◆ TASK STATEMENT ◆
Update the listing below from the line containing "1162x687 pixels." through the line containing "the reasons text", changing "Layers" to "Brushes" and keeping everything else the same.

◆ ITEMS ◆

-=-=-=-=-

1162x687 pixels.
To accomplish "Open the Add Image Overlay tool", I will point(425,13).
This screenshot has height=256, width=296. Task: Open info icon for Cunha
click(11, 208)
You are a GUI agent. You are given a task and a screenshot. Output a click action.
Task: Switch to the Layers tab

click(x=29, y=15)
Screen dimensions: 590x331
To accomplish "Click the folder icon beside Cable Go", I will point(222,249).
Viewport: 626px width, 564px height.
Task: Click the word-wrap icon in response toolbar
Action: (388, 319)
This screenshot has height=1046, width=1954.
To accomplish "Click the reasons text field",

-=-=-=-=-

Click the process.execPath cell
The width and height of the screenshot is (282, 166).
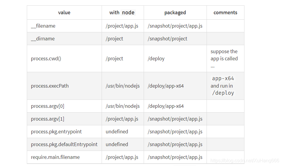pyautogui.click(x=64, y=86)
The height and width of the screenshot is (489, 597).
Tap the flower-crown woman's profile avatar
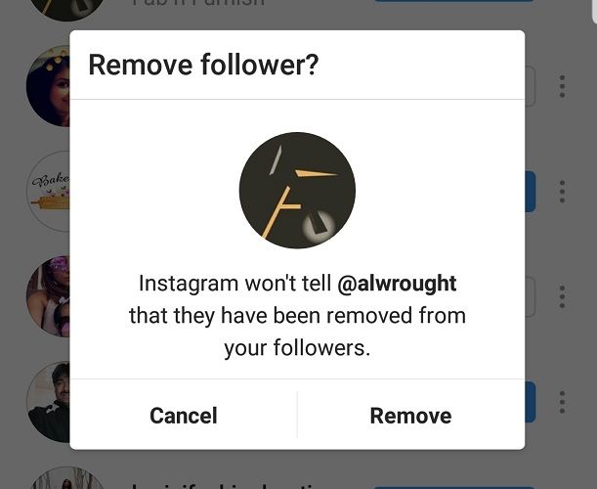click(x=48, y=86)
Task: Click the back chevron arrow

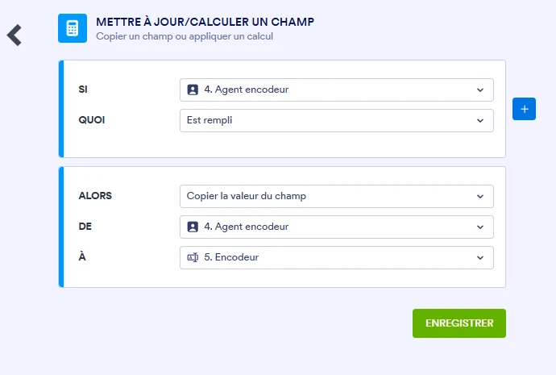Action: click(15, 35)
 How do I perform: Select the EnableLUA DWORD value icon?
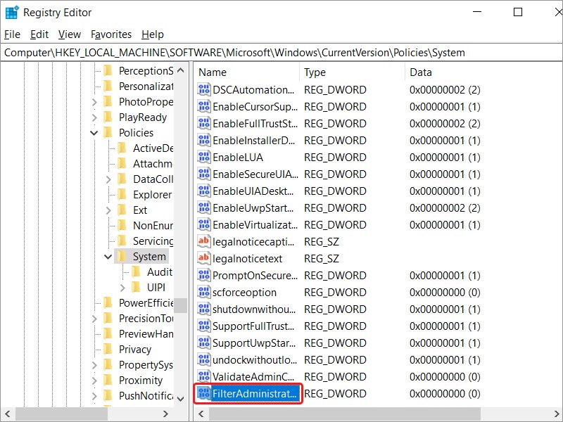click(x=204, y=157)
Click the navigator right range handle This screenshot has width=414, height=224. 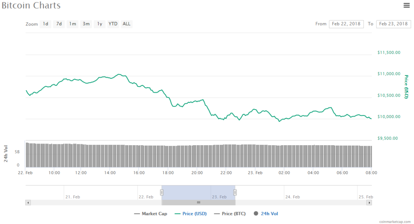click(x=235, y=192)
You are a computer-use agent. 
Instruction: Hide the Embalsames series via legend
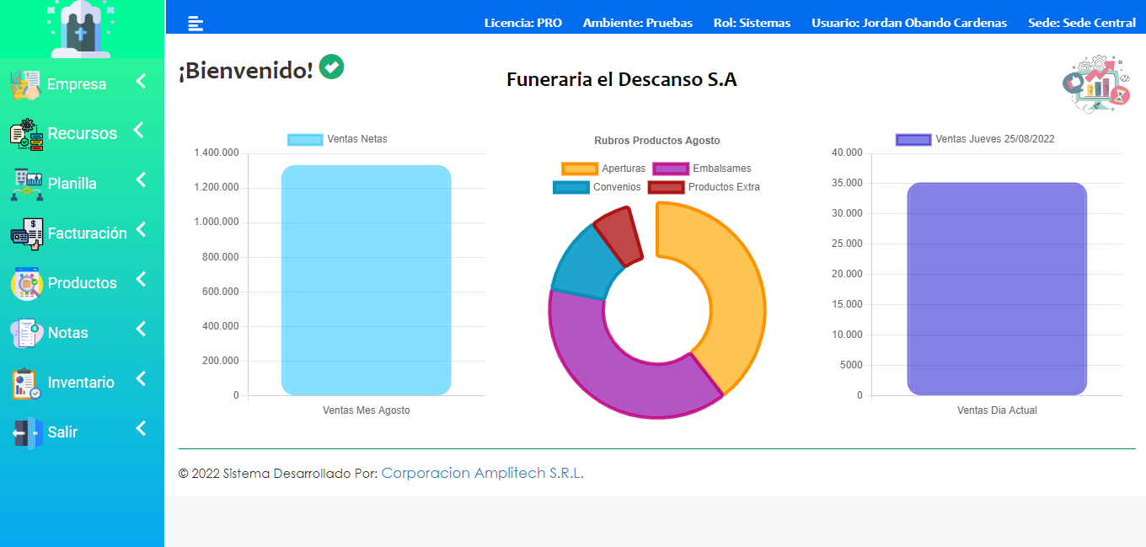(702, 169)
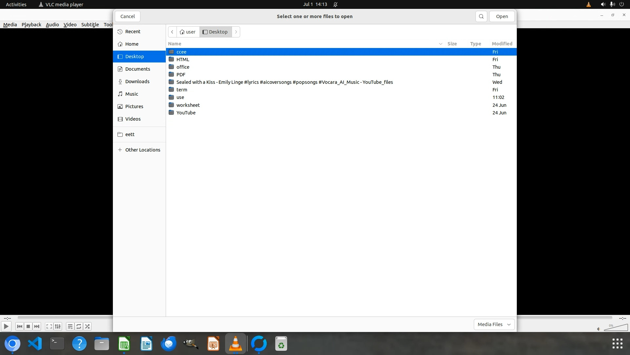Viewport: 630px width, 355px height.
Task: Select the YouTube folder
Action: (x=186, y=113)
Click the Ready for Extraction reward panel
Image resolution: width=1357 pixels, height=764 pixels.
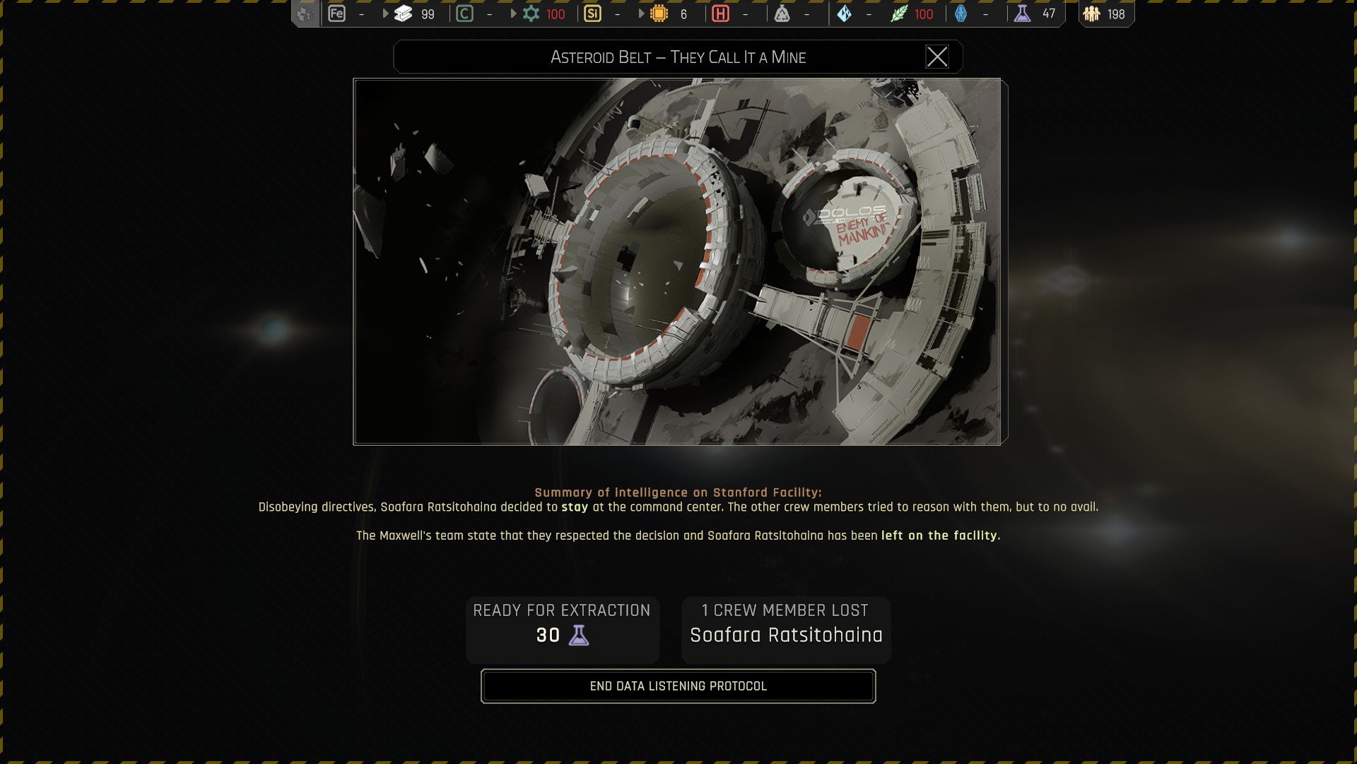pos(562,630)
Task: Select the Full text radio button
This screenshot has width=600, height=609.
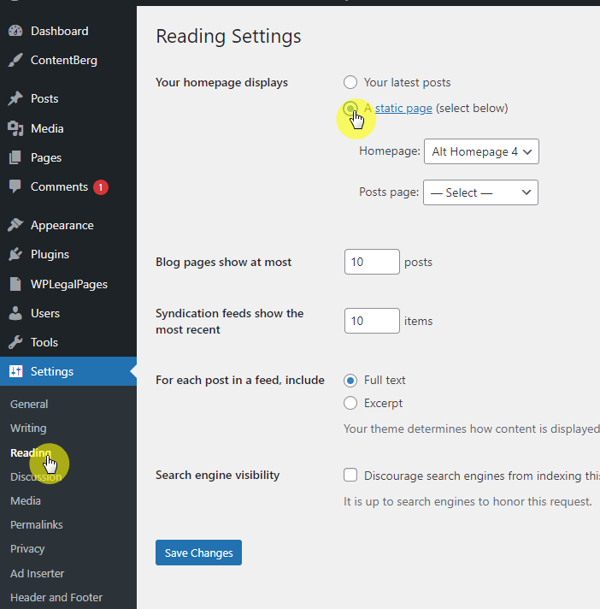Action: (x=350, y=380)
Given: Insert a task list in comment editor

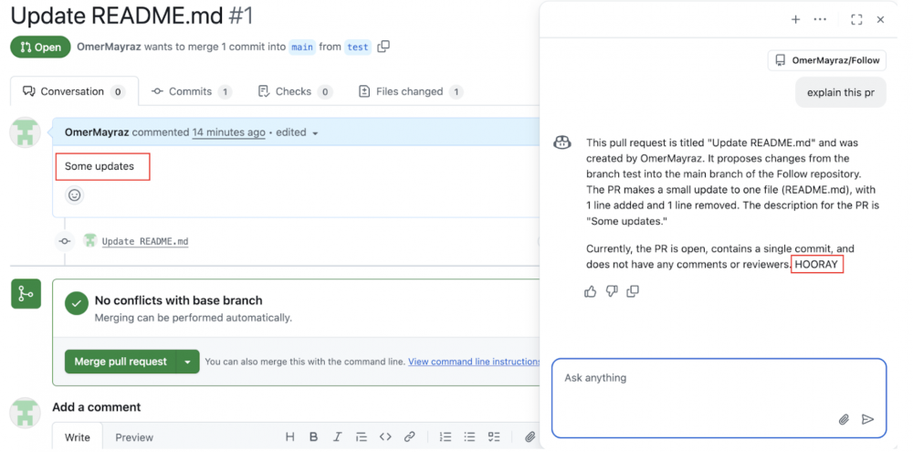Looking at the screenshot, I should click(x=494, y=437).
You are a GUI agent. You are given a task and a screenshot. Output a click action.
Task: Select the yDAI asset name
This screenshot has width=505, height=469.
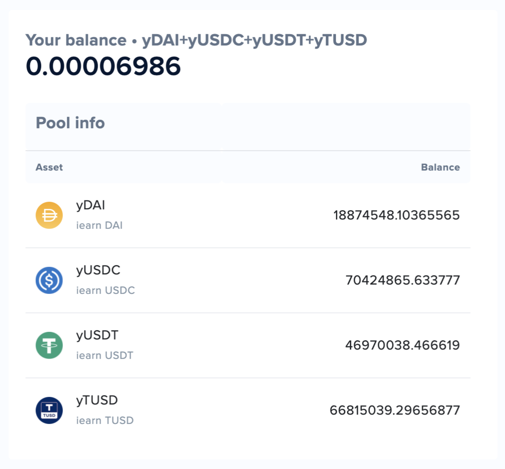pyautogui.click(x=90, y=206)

-=-=-=-=-

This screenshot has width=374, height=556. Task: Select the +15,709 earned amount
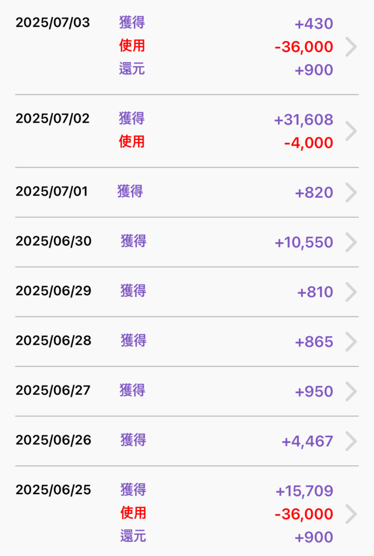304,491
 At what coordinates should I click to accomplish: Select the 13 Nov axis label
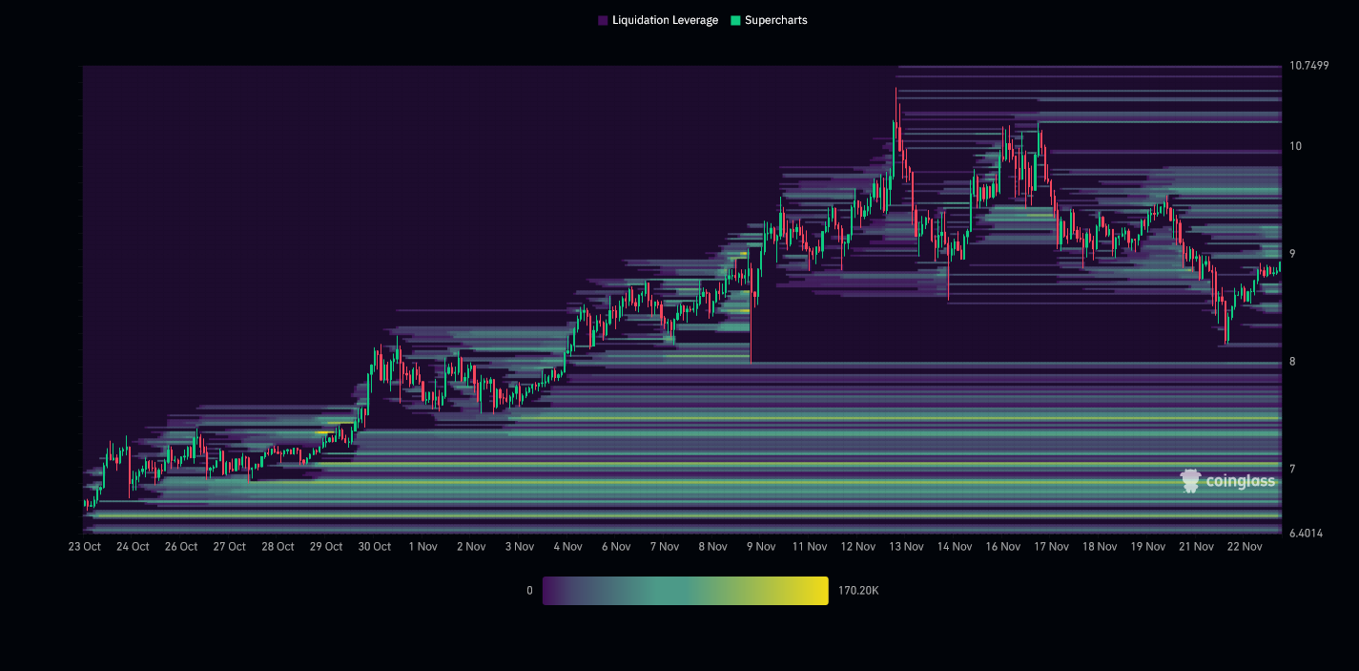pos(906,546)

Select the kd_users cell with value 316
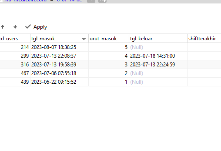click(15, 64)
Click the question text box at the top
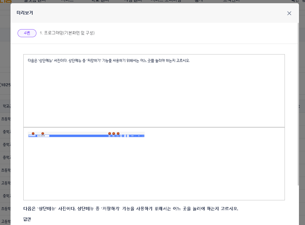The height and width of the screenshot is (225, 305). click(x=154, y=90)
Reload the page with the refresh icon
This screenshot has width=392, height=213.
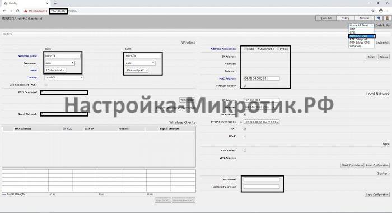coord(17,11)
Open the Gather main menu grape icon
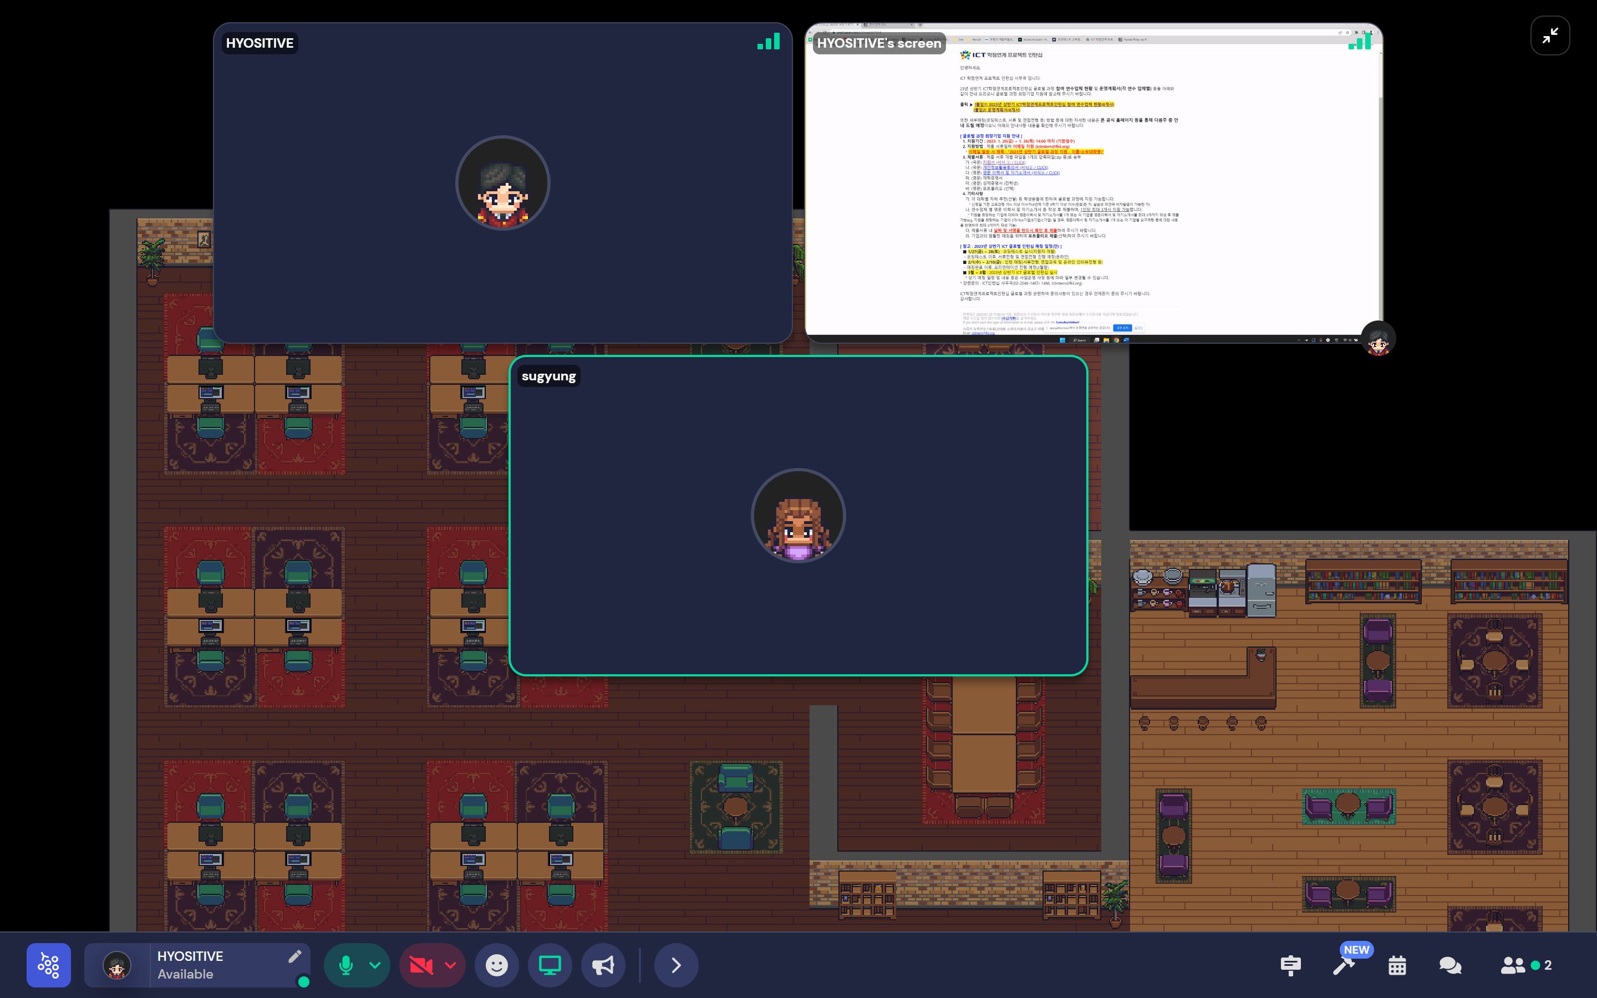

-=-=-=-=-

◆ TASK ANSWER ◆
1162x687 pixels.
To accomplish "Open the Add Image Overlay tool", I will point(425,13).
This screenshot has height=256, width=296. Task: Open info icon for Cunha
click(11, 208)
You are a GUI agent. You are given a task and a screenshot. Output a click action.
Task: Switch to the Brushes tab

click(x=29, y=15)
Screen dimensions: 590x331
To accomplish "Click the folder icon beside Cable Go", I will point(222,249).
Viewport: 626px width, 564px height.
Task: Click the word-wrap icon in response toolbar
Action: (388, 319)
This screenshot has height=1046, width=1954.
To accomplish "Click the reasons text field",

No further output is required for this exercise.